Copy the entries below word for word, from the line that contains "At what (x,y)" down through the end of the entries. Leave the pictures out of your copy.

[[ DATA SECTION open ]]

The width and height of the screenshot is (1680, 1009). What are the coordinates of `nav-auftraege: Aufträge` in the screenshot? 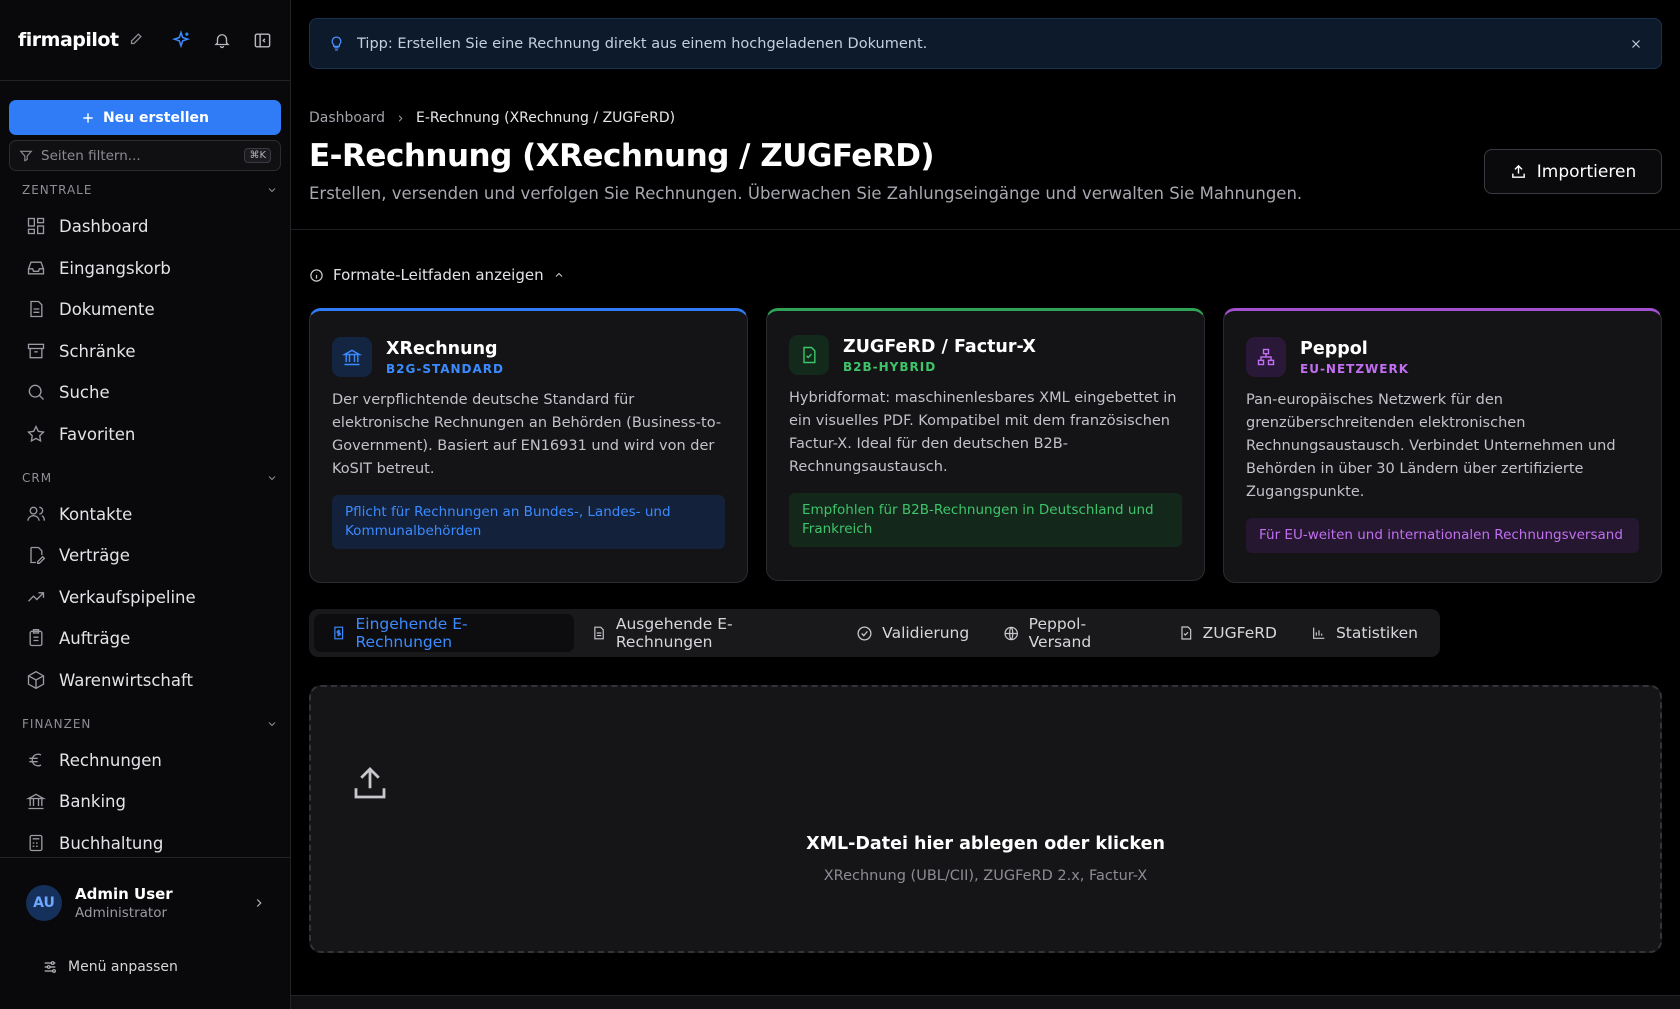 It's located at (78, 638).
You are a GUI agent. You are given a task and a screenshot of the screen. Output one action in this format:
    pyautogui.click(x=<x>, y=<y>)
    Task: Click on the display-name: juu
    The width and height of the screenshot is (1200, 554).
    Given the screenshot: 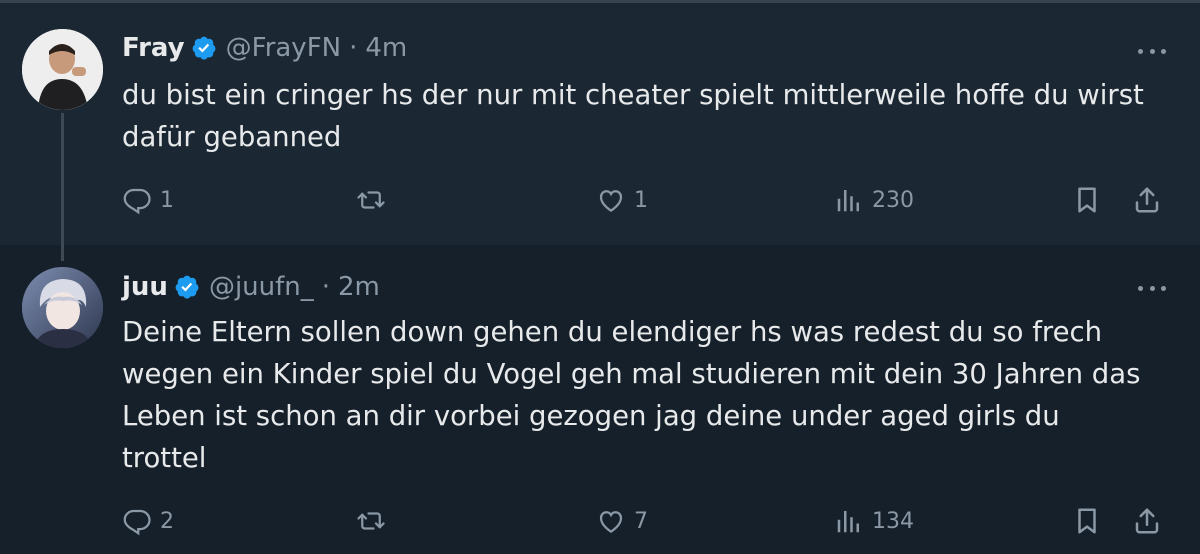 What is the action you would take?
    pyautogui.click(x=145, y=287)
    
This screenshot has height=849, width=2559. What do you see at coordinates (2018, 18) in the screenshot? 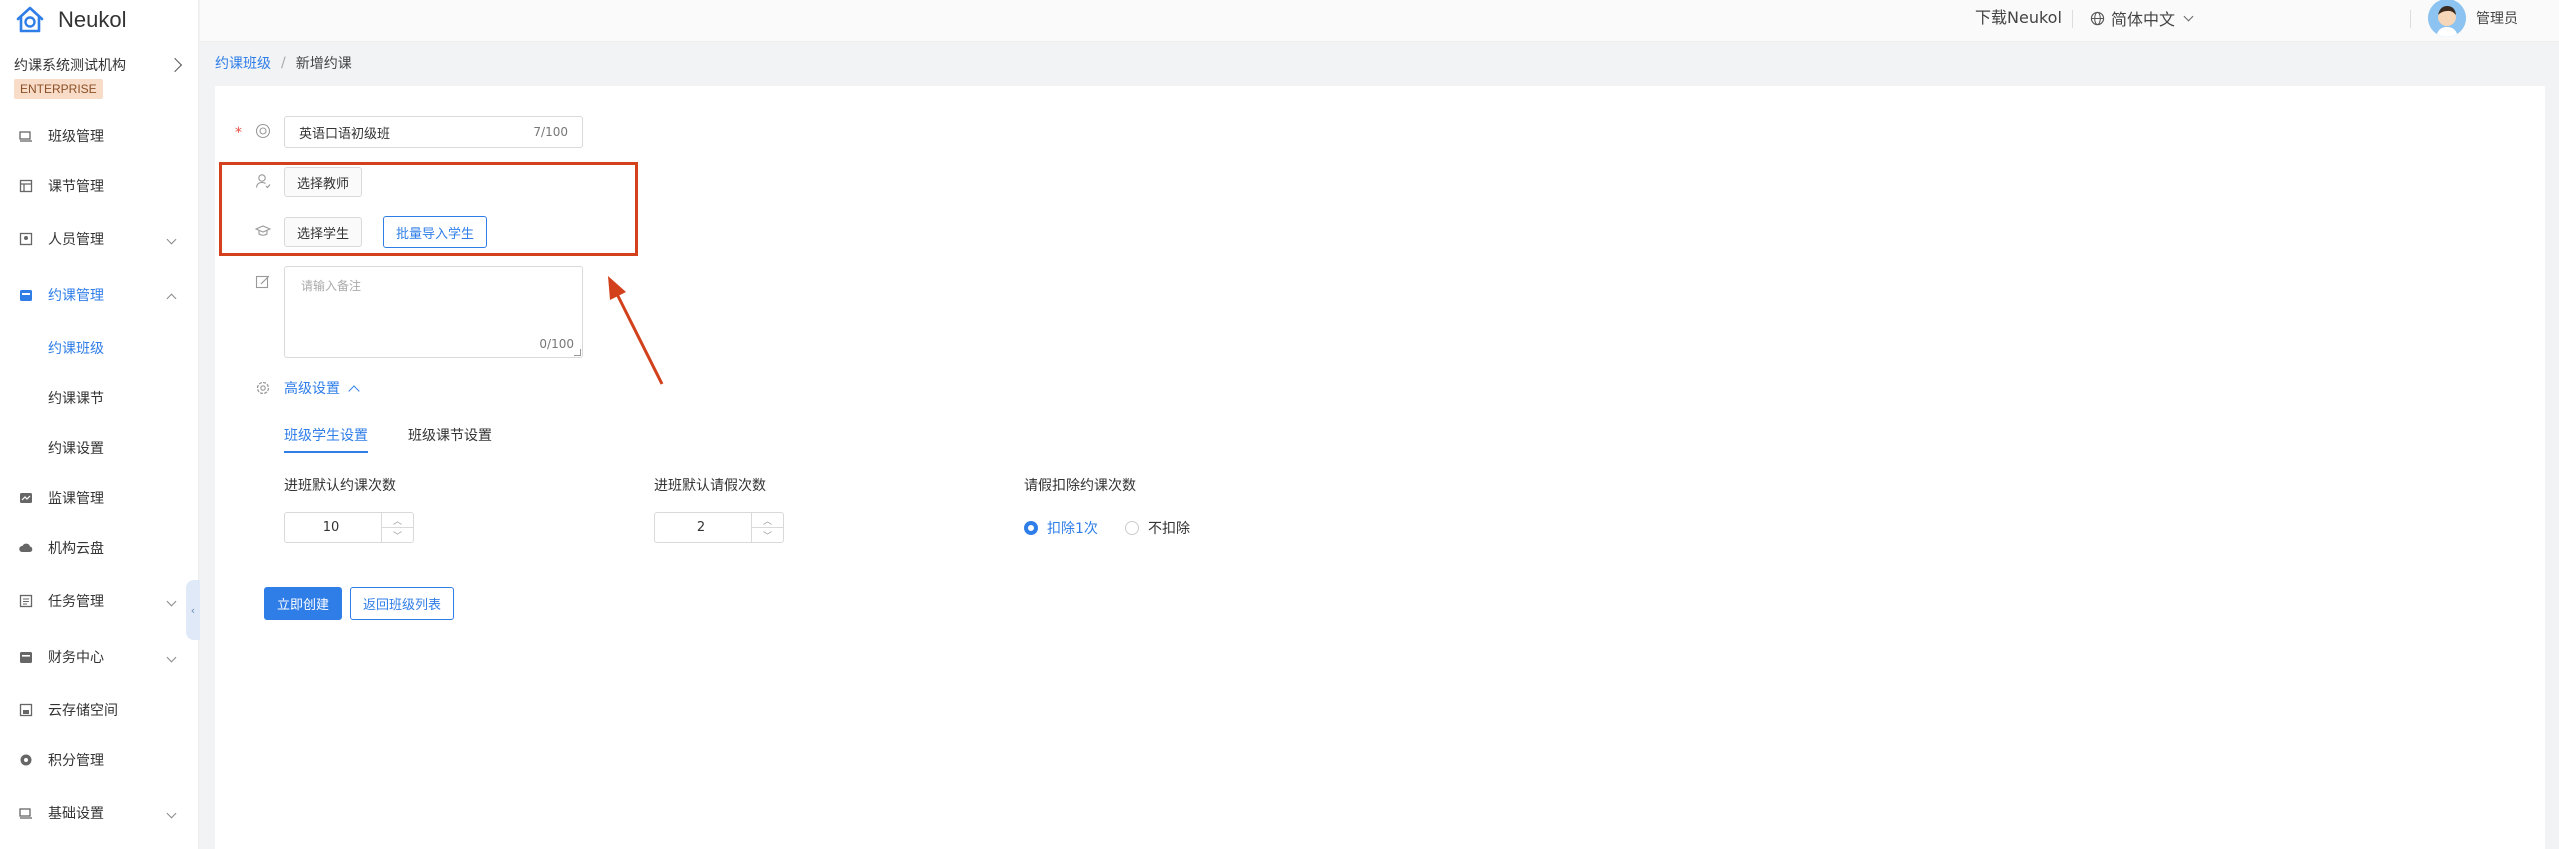
I see `download-app-link: 下载Neukol` at bounding box center [2018, 18].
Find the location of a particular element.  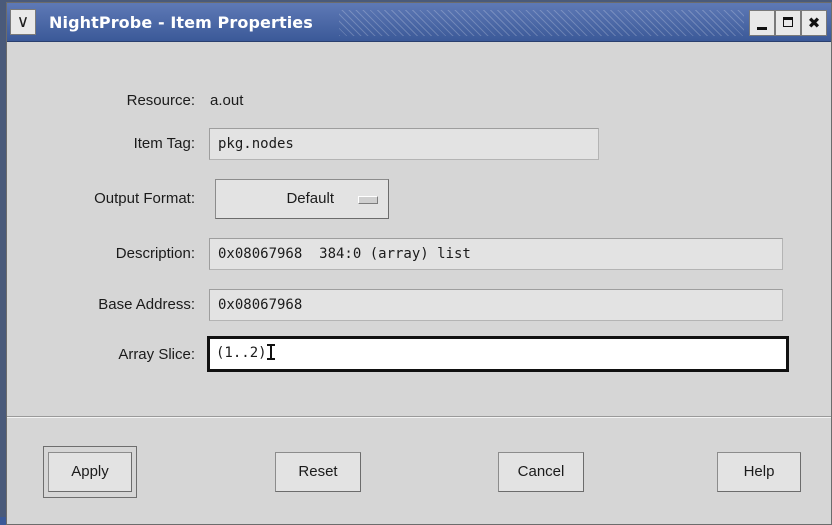

maximize-button is located at coordinates (788, 23).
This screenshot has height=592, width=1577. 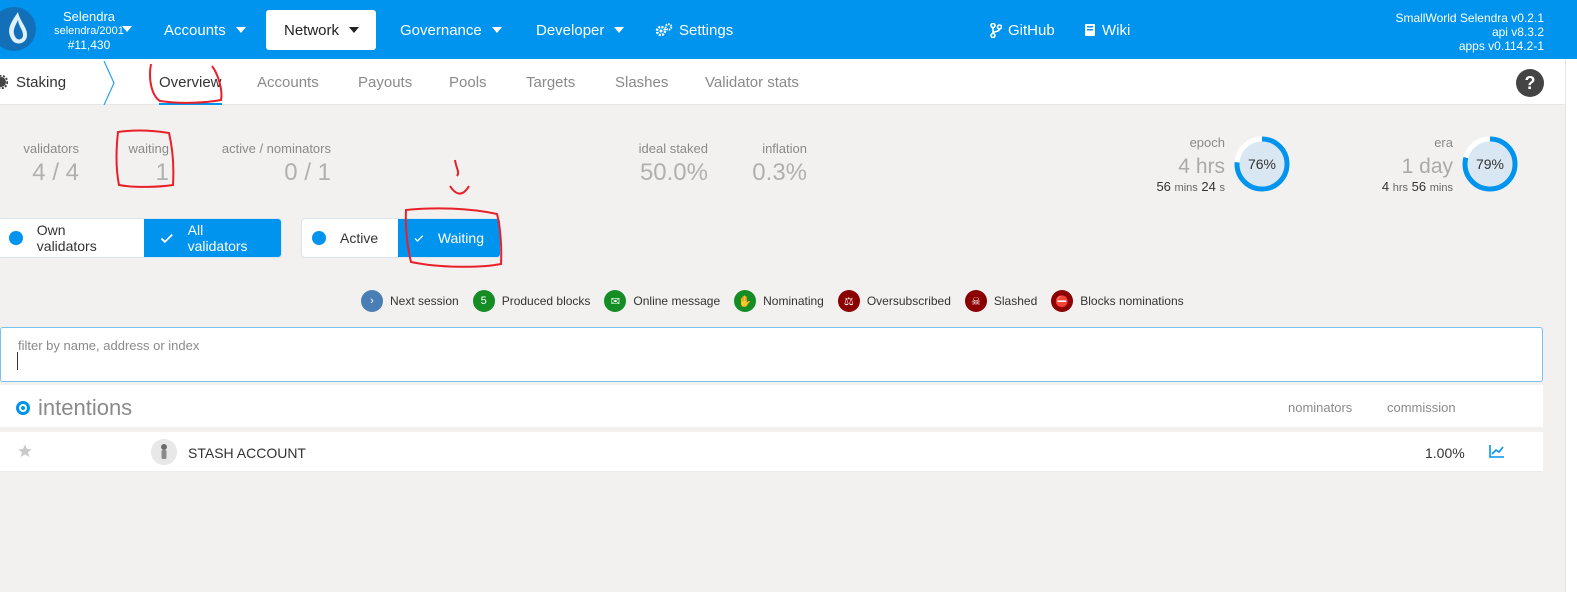 What do you see at coordinates (546, 301) in the screenshot?
I see `legend-label: Produced blocks` at bounding box center [546, 301].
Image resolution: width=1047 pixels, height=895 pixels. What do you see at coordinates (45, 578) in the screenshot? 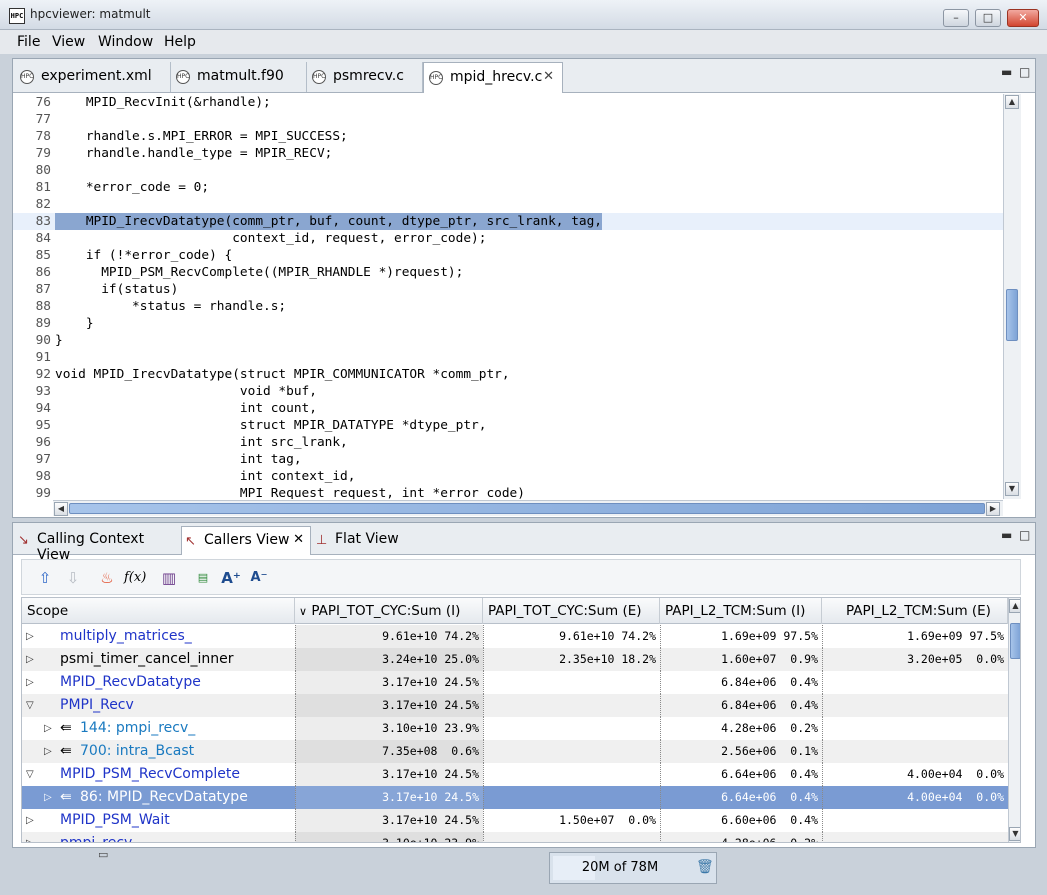
I see `zoom-in-icon: ⇧` at bounding box center [45, 578].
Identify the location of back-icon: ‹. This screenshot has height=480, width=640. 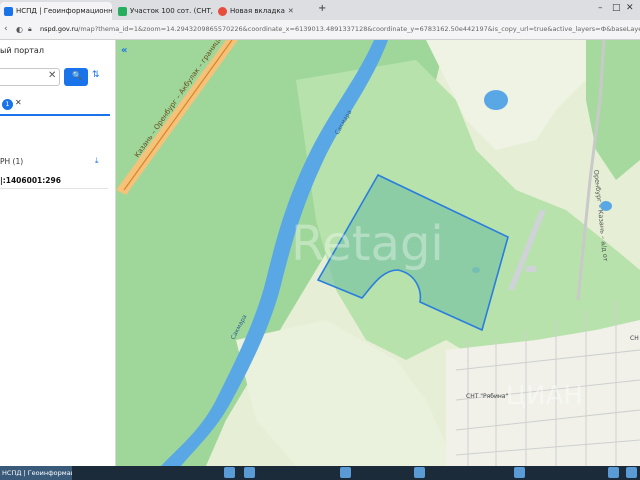
(6, 29).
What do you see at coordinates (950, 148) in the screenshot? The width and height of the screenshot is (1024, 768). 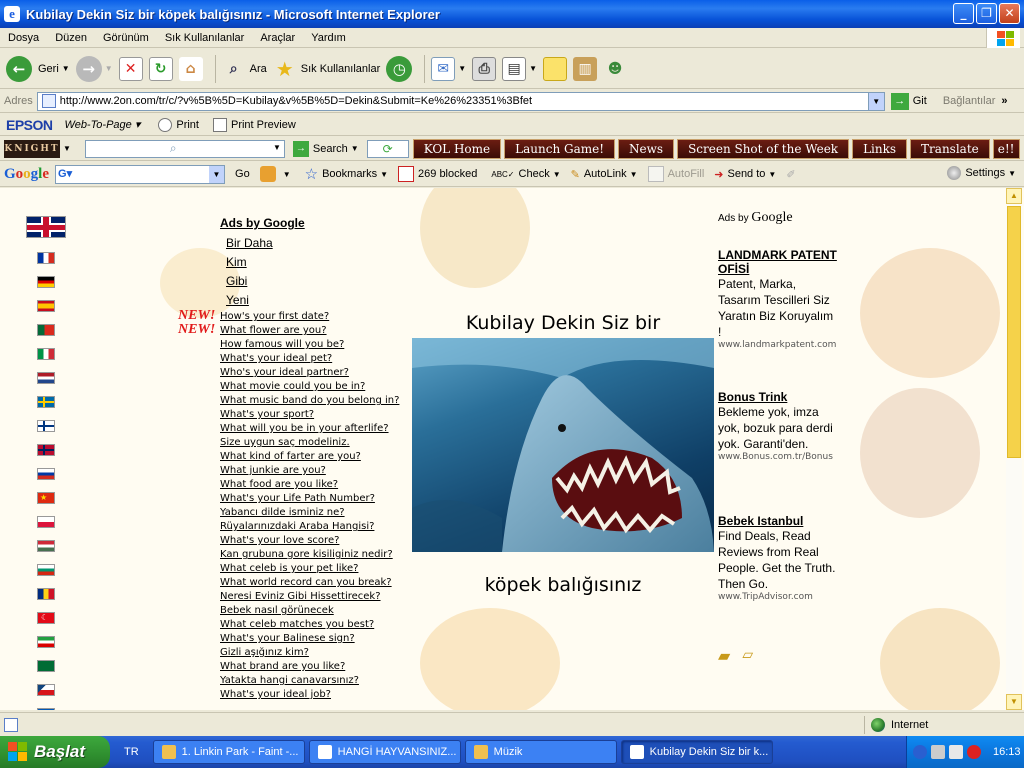 I see `tab-translate: Translate` at bounding box center [950, 148].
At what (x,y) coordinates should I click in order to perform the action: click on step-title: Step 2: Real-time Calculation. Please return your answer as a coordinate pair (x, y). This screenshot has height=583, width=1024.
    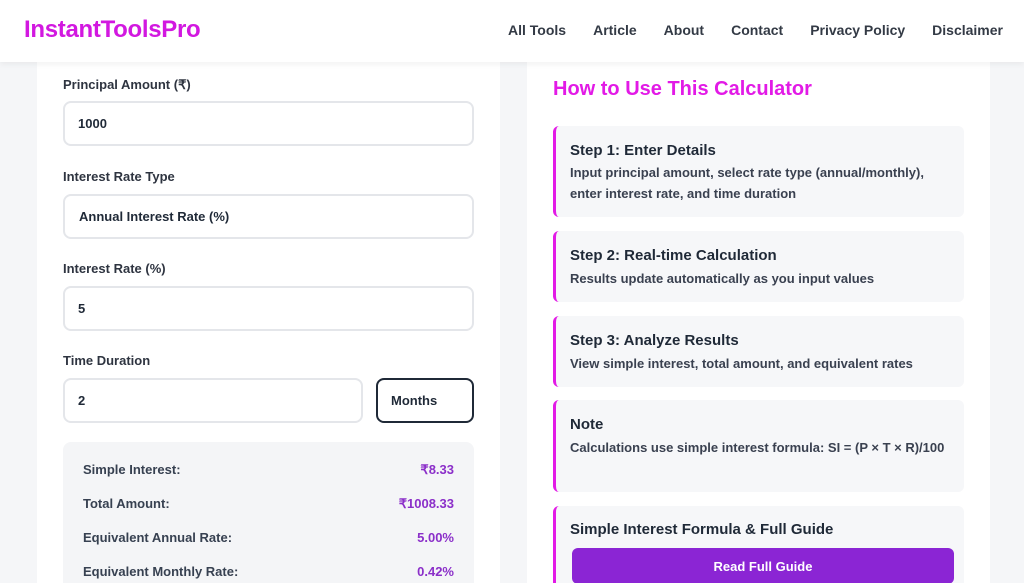
    Looking at the image, I should click on (674, 256).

[[ DATA SECTION closed ]]

(TASK SOLUTION):
At what (x,y) coordinates should I click in order to perform the action: click on step-title: Step 2: Real-time Calculation. Please return your answer as a coordinate pair (x, y). This screenshot has height=583, width=1024.
    Looking at the image, I should click on (674, 256).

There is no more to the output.